4. Attend a SCONY party. The protocol and style of these events are listed so that the most amount of pleasure can be experienced in the brief time we have. I really don't want to say 'don't do age play or role play' at a SCONY party. I just want to explain that there is a way to do it so the whole room doesn't get pulled into something that isn't fun for them.
Think about each of the
words that is represented in the acronym
OPTILAP and add your own thoughts:
*Old-Fashioned: Usually a domestic setting or a school situation.
It may or may not include antique clothes and a specific spot
(woodshed, bedroom, kitchen) More common items would be cotton
panties,
flannel pajamas, old-fashioned girdle-garter belts, plaids, razor
straps,
hairbrushes, canes, etc.
*Platonic: "This spanking is for your own good". "I'm doing this because I care". Platonic spanking is not sexual. Sensuous touches or adult remarks may ruin the experience for the other person.
*Traditional: Spanking has been going on for centuries. It's nothing the fetish world created. It has time honored traditions, such as the straight back chair, the strong use of the hand, the kitchen spoon, the belt, the slipper and an endless list of household supplies.

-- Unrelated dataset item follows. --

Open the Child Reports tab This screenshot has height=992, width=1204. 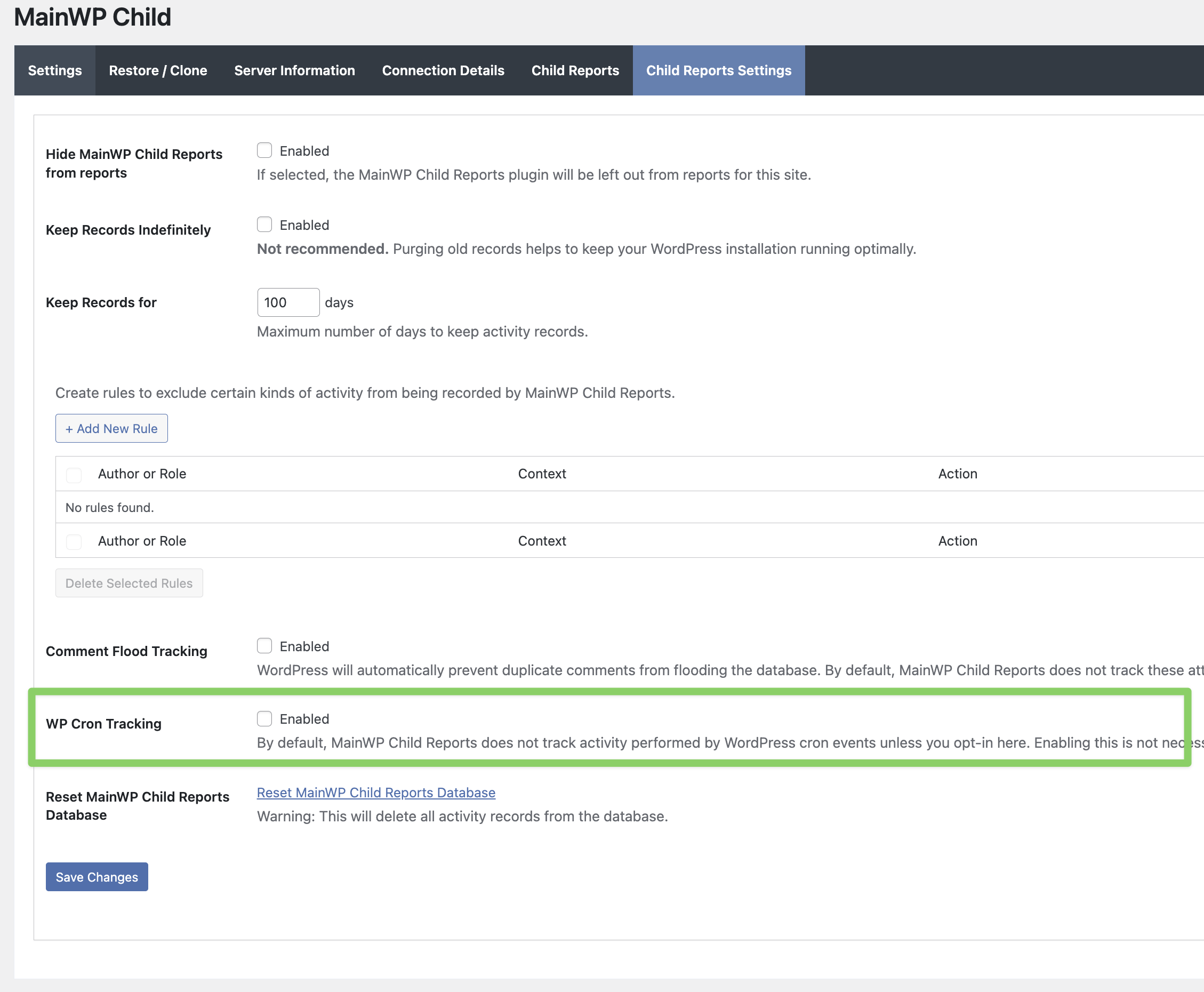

More important than the items is the use of words: "Come here"; " Go get the hairbrush"; "Bend over"; "You wait until I get you home"; "Go to your room".
*Institutional: It could be a school or orphanage that runs through your mind. Some people with adult visions picture an office setting.
*Loving: The spanking is enriched with respect. It is neither brutal nor out of control. The reasons and parameters have been discussed and a fitting scene is acted out responsibly.
*And...
*Parental: By that I don't mean "you be the mommy and I'll be the daddy". Parental means a person in a guiding role. Someone who cares enough about you as a person and will take the time to instill the values you learned from your parents (assuming your parents were good people).
Serious, intense pain and forceful hitting is not the most important component to a successful spanking. It is the intent, the style and the maturity with which it is delivered and received. A spanking is not an endurance test and no one is keeping score. The experience should be fun and pleasurable.
The more players
communicate the more likely all the details of
fantasy get fulfilled. That takes time and in the limited
amount of time people have at a party not all things can be
accomplished. OPTILAP is only a suggestion for general play so
you can enjoy yourself and the people around you.